--- INSTRUCTIONS ---
a. Answer these questions using the cannabis legalization text:
(i) What percentage of revenue from taxes on cannabis sales would underwrite the new fund for state law enforcement?
(ii) On what date did the legislative session start, coinciding with Cuomo's State of the State address?
(iii) According to the statistics Moore pointed to, which state led the nation in marijuana-related arrests and incarcerations?
b. Transcribe the part of the cannabis legalization text starting at "Northeastern states’ cannabis" and ending at "arrests and incarcerations.".

--- TEXT BLOCK ---
*** Block opens ***
The bill would immediately expunge cannabis possession convictions. It also would direct some tax revenues to a so-called “Medicaid for marijuana” program to subsidize medical marijuana purchases for low-income patients. The bill would also seed small businesses, fund substance abuse treatment, and direct 35 percent of tax revenues to a new fund for public health programs, job training and housing subsidies.

The New Mexico Sheriffs’ Association has not announced opposition to the bill. The measure would create a new fund for state law enforcement underwritten by 16.5 percent of the revenue from taxes on cannabis sales. The bill also would direct 10 percent of the fees the state collects from licenses and penalties from life, general casualty and title insurance business to the police’s new fund.

Northeastern states’ cannabis coalition

New York Democratic Gov. Andrew M. Cuomo threw his weight behind a push for legal cannabis in his State of the State address coinciding with the legislative session’s Jan. 8 start. Cuomo has said he wants legalization incorporated into fiscal 2021 budget negotiations in March.

“We’re heading into session in a different place,” said Moore. Cuomo convened a summit of Northeastern governors on the issue last fall, so negotiations in New York will be closely watched, as they could set a standard for other states.

“New York has an opportunity to set a national model that looks responsive to the tremendous harms of criminalization,” Moore said, pointing to statistics showing that New York led the nation in marijuana-related arrests and incarcerations.

Cuomo’s speech was months in the making after a legalization effort dissolved last session. Proponents grumbled Cuomo didn’t push hard enough. Competing stakeholder interests in part led to the clock running out on last year’s bill, advocates say.
*** Block closes ***
Dataset excerpts:
*** Block opens ***
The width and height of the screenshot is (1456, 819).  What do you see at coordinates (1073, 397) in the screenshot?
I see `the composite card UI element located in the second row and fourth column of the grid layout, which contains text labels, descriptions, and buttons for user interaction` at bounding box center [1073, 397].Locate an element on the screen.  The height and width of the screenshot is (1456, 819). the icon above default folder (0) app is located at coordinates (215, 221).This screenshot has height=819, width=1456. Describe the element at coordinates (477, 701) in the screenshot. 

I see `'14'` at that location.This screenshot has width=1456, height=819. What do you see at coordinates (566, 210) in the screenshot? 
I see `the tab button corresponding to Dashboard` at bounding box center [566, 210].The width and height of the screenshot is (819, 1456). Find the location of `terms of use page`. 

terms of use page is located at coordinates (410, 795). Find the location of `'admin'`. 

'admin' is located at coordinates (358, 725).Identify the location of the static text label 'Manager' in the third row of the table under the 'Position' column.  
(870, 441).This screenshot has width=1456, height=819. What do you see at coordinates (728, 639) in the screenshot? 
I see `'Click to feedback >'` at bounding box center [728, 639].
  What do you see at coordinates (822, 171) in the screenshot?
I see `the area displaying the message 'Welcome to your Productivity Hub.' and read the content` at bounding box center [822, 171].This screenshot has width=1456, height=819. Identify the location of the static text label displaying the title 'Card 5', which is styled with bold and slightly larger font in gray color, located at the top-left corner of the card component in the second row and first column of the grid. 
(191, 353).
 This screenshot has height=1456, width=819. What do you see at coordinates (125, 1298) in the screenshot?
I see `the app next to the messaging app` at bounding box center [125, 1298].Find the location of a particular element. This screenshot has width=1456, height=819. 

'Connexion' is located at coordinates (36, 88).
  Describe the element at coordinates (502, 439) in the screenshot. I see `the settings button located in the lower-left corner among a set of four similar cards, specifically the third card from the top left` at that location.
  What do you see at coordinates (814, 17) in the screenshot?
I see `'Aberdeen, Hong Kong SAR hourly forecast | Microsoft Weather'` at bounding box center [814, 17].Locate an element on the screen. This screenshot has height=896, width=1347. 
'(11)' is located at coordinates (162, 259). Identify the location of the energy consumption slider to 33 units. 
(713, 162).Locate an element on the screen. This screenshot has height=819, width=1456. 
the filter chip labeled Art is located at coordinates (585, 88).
*** Block closes ***
--- TASK-BY-TASK SOLUTIONS ---
a.
(i) 16.5 percent
(ii) Jan. 8
(iii) New York

b.
Northeastern states’ cannabis coalition

New York Democratic Gov. Andrew M. Cuomo threw his weight behind a push for legal cannabis in his State of the State address coinciding with the legislative session’s Jan. 8 start. Cuomo has said he wants legalization incorporated into fiscal 2021 budget negotiations in March.

“We’re heading into session in a different place,” said Moore. Cuomo convened a summit of Northeastern governors on the issue last fall, so negotiations in New York will be closely watched, as they could set a standard for other states.

“New York has an opportunity to set a national model that looks responsive to the tremendous harms of criminalization,” Moore said, pointing to statistics showing that New York led the nation in marijuana-related arrests and incarcerations.